◆ Your objective ◆
Using the records below, filter out every line that lacks "Hobbii" and copy the rest.

◆ Data under study ◆
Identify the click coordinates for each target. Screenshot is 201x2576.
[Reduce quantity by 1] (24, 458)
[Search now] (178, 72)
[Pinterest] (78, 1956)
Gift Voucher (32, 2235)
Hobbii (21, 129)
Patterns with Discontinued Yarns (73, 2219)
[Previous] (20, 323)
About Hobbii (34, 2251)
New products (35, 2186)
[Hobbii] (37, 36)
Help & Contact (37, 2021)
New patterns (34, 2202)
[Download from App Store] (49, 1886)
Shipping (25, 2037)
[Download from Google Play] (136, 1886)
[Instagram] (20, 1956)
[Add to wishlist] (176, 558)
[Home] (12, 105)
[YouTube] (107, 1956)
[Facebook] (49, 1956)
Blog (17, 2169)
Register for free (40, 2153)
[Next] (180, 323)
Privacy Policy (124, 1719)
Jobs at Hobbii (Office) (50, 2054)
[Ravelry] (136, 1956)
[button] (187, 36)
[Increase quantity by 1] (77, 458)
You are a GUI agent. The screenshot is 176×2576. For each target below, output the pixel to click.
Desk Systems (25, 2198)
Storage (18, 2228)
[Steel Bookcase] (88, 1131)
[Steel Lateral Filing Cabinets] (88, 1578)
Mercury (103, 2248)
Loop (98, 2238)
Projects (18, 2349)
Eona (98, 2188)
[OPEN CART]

◆ Answer to this exercise ◆
Hobbii (21, 129)
About Hobbii (34, 2251)
[Hobbii] (37, 36)
Jobs at Hobbii (Office) (50, 2054)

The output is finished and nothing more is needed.